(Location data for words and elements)
━━━━━━
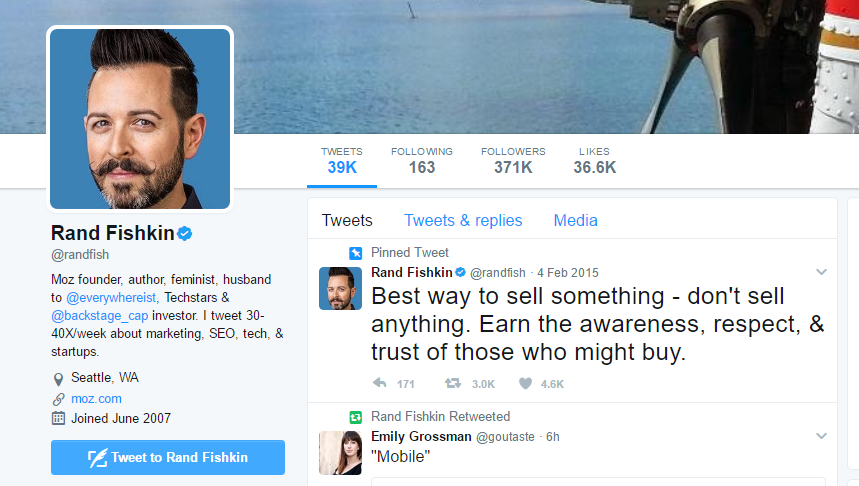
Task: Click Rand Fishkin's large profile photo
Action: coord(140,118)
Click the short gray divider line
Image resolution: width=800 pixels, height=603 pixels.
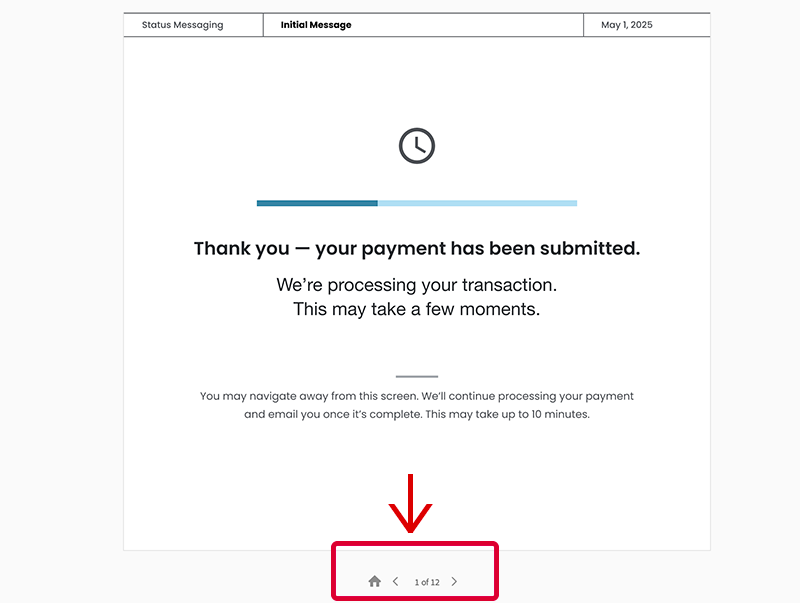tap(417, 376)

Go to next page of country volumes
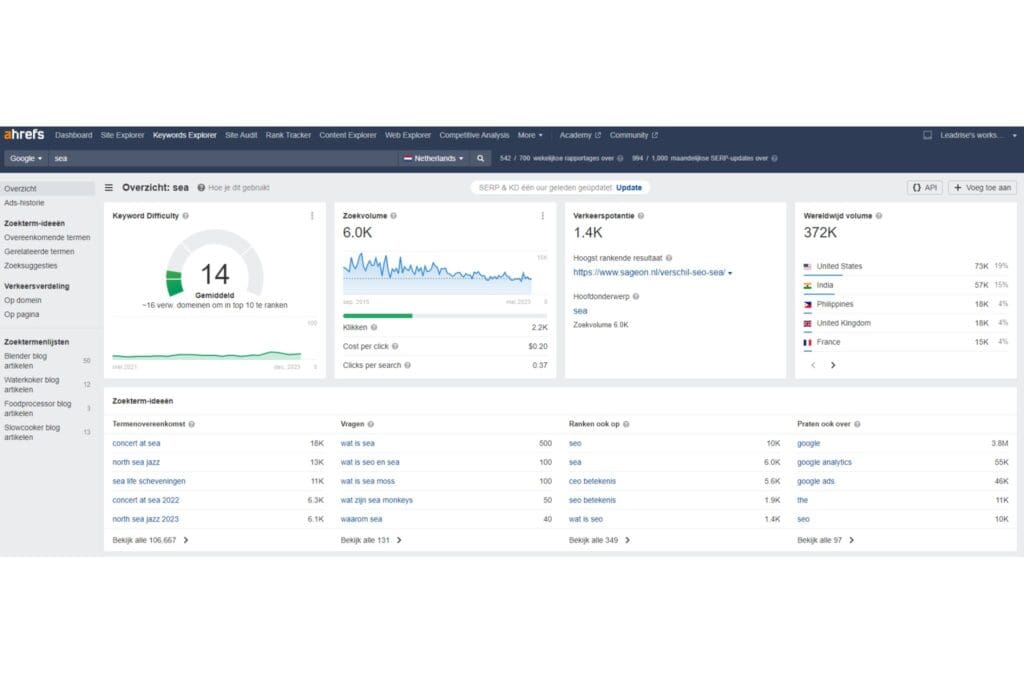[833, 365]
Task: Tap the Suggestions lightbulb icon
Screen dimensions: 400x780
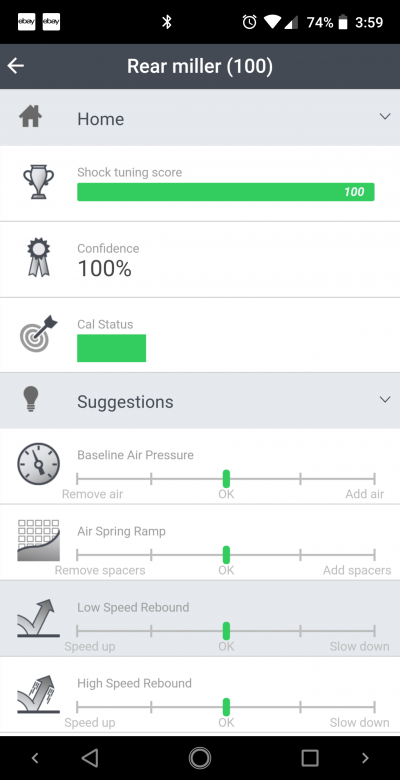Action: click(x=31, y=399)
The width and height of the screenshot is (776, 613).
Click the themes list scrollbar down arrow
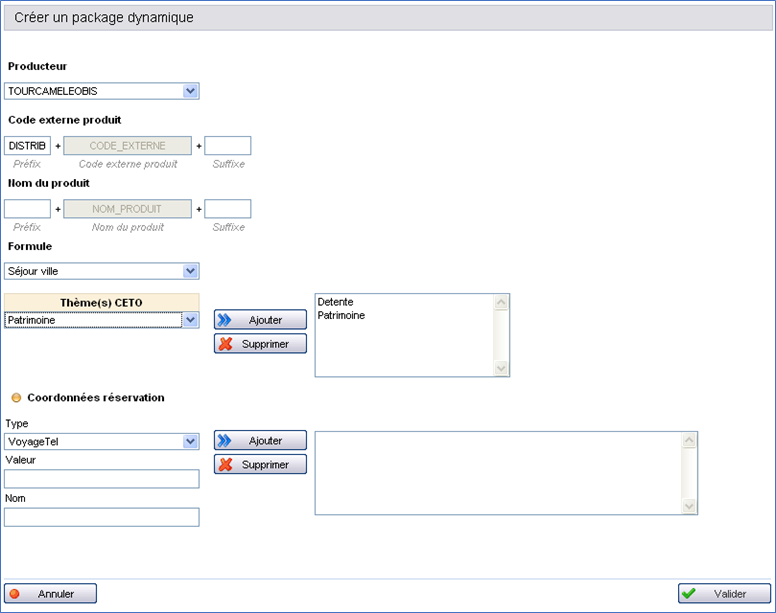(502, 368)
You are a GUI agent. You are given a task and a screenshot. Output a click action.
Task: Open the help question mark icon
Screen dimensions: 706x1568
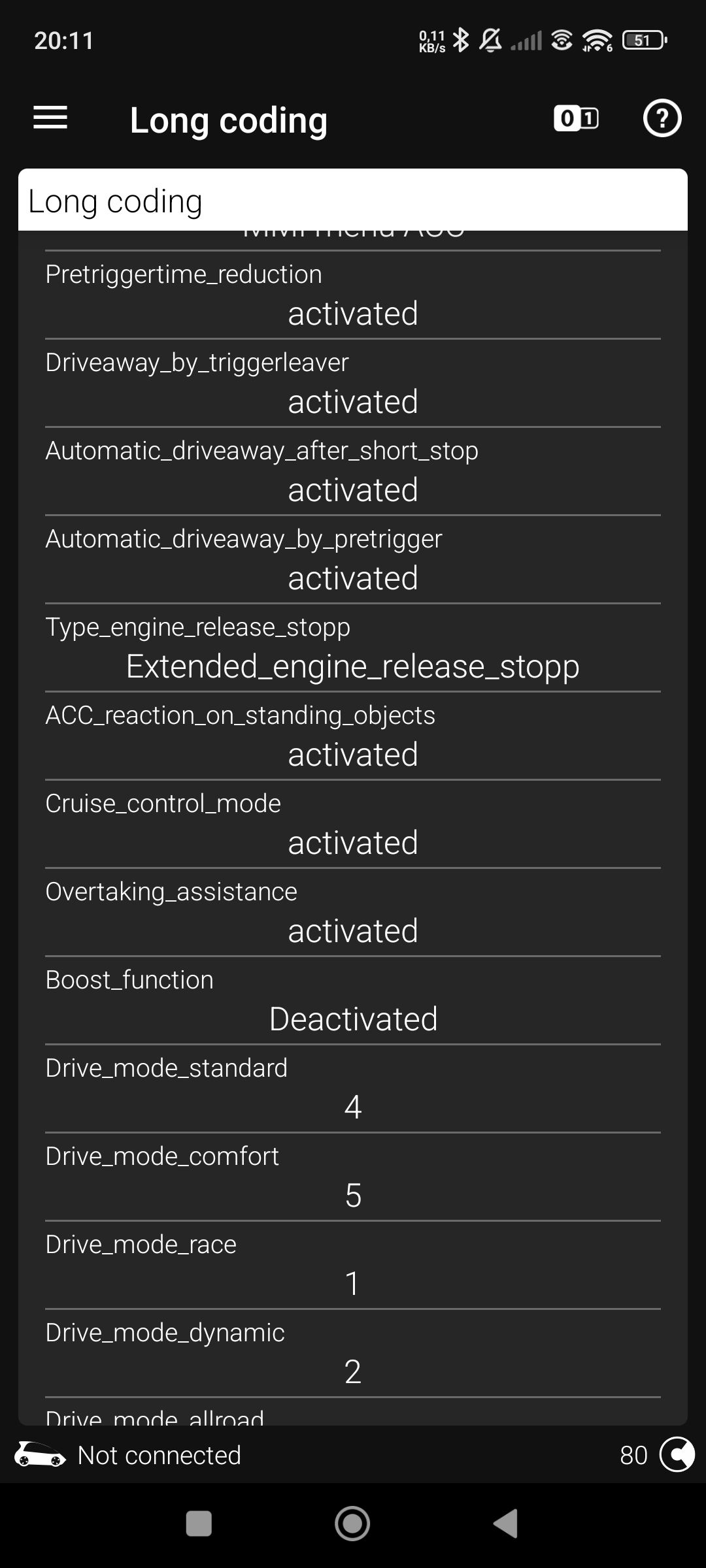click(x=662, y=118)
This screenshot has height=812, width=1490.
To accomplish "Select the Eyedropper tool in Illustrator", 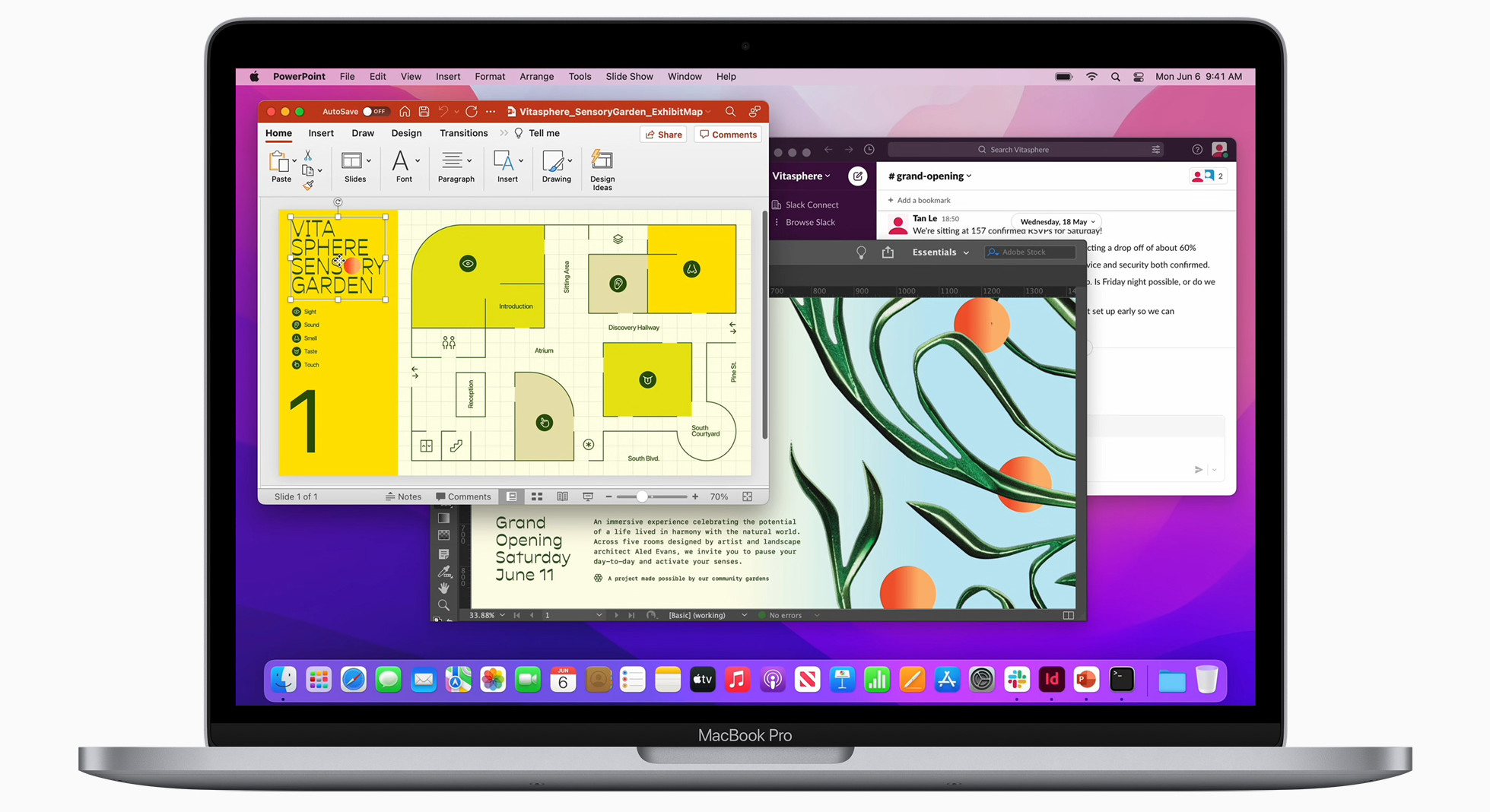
━━━━━━
Copy every item above word for word, but leave the pictures out of your answer.

- _CORRECT OUTPUT_
Task: Click Rand Fishkin's large profile photo
Action: coord(140,118)
Click the short gray divider line
Image resolution: width=800 pixels, height=603 pixels.
tap(417, 376)

Go to next page of country volumes
[833, 365]
Task: Tap the Suggestions lightbulb icon
Screen dimensions: 400x780
Action: click(x=31, y=399)
The width and height of the screenshot is (776, 613).
Click the themes list scrollbar down arrow
(502, 368)
You are a GUI agent. You are given a task and a screenshot. Output a click action.
Task: Open the help question mark icon
Screen dimensions: 706x1568
click(x=662, y=118)
This screenshot has height=812, width=1490.
To accomplish "Select the Eyedropper tool in Illustrator", 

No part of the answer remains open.